Peyote

Peyote, by Stefan Schütz, translated by Harold Rhenisch

Peyote

by Stefan Schütz; translated by Harold Rhenisch

$14.95

  • Autumn 2001
  • ISBN 978-0-921870-89-0 (0-921870-89-2)
  • 5-1/2 x 8-1/2 Trade Paperback, 96 pages
  • Fiction, German Translation, Native Studies



In this darkly comic monologue by one of the masters of contemporary German theatre, a German tourist visiting Banff is forced to wait out a thunderstorm in the cabin of an old shaman. By the time the night is over he has been humiliated, mocked, and enlightened, has undergone a nightmare voyage through the worlds of the living and the dead, and has been initiated into ancient shamanistic mysteries and into the peyote cult. All is, however, not as it seems.

Stefan Schütz turns long practice at rewriting Greek tragedies in the context of contemporary dictatorships into a contemporary tragedy of the confrontation of the western cult of the individual with the Native American world of myth. The tragedy follows the stages of a peyote vision. It is a shocking world of black comedy which deconstructs romantic verbal, visual, and cultural clichés, including those of deconstruction itself. The tragedy is inescapable, unexpected, and devastating, but is made even more human and generous for that.

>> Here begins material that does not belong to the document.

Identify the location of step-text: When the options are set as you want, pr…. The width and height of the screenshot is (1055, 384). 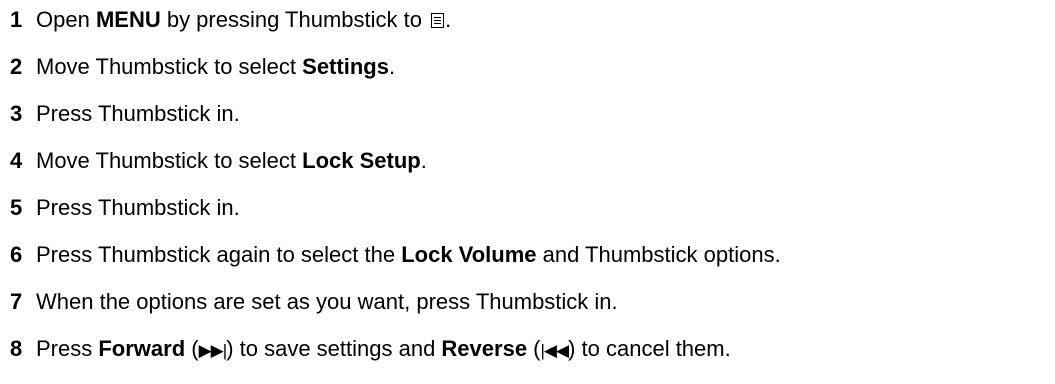
(327, 302).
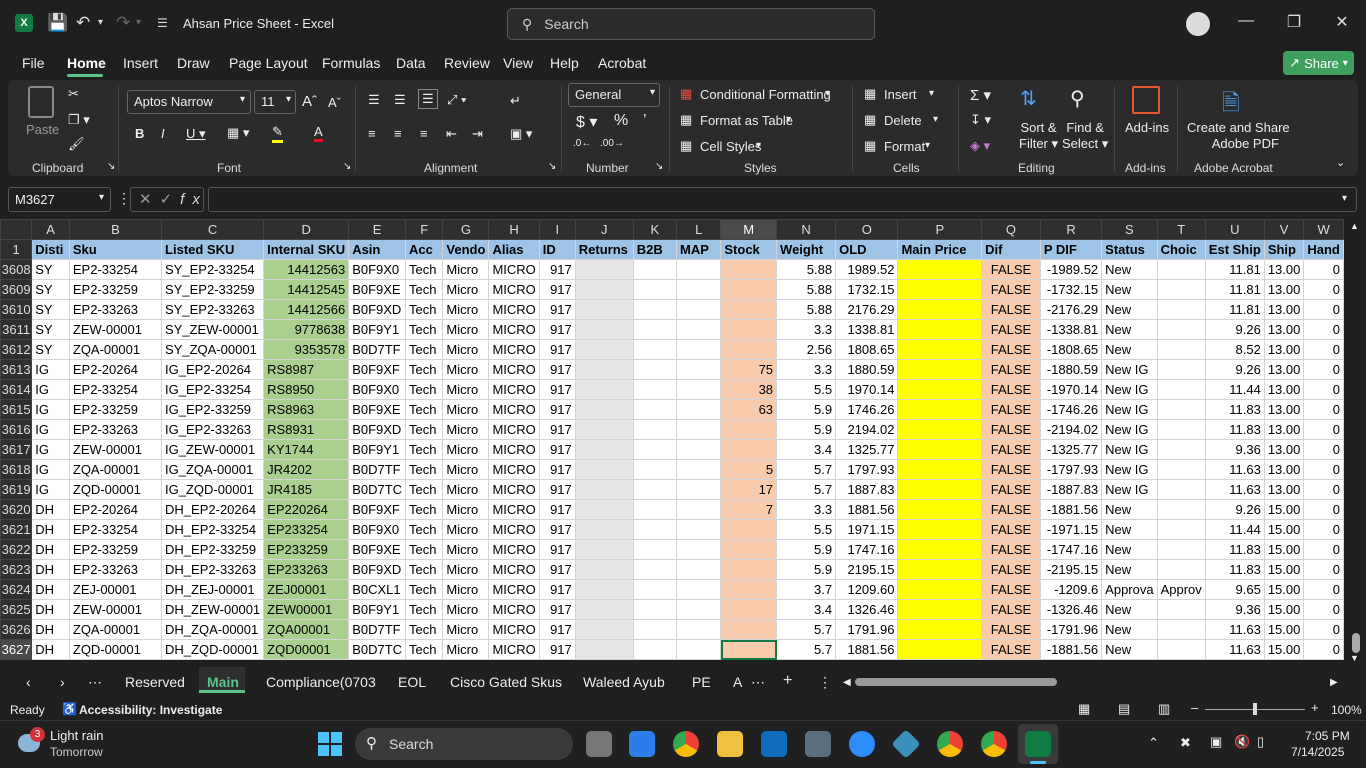  Describe the element at coordinates (116, 430) in the screenshot. I see `table-cell: EP2-33263` at that location.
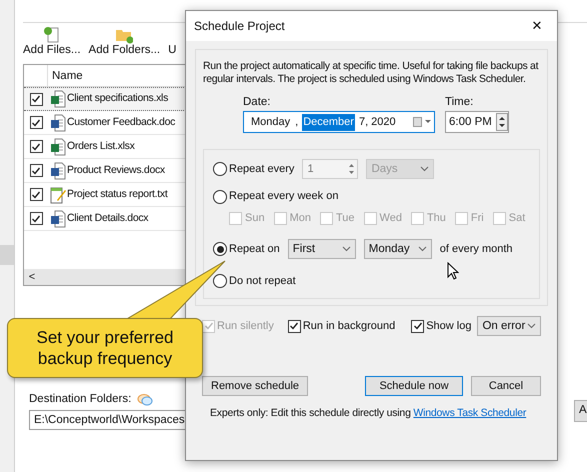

In the course of this play’s vision, the fall of the Berlin Wall, the guilt of patriarchy, the patronizing and colonializing qualities of contemporary tourism, and the seductions of technology merge with stories of Windigo and Coyote, with the scenery of Banff, with a playful use of language, in one writer’s uncompromising search for a world of humanity past seductions of Utopia. Peyote is a dual-language publication: English on one side of the page, German on the other.

Reviews:

“This tale invites us to cross a surprising double bridge over two cultures. A German writer who has been compared to James Joyce in his own country has convincingly taken on the voice of a North American Native; his translator has rendered the luminous text into the Canadian/English idiom, thus bringing it, as it were, back to its intended spiritual habitat. That the publisher has provided us with both the German and the English text makes the book a small literary treasure.”
—Professor Marketa Goetz-Stankiewicz, German Dept., University of British Columbia

“It is as if Carlos Castenada had met the Berlin Wall. The result: one of the greatest pieces of clowning in years.”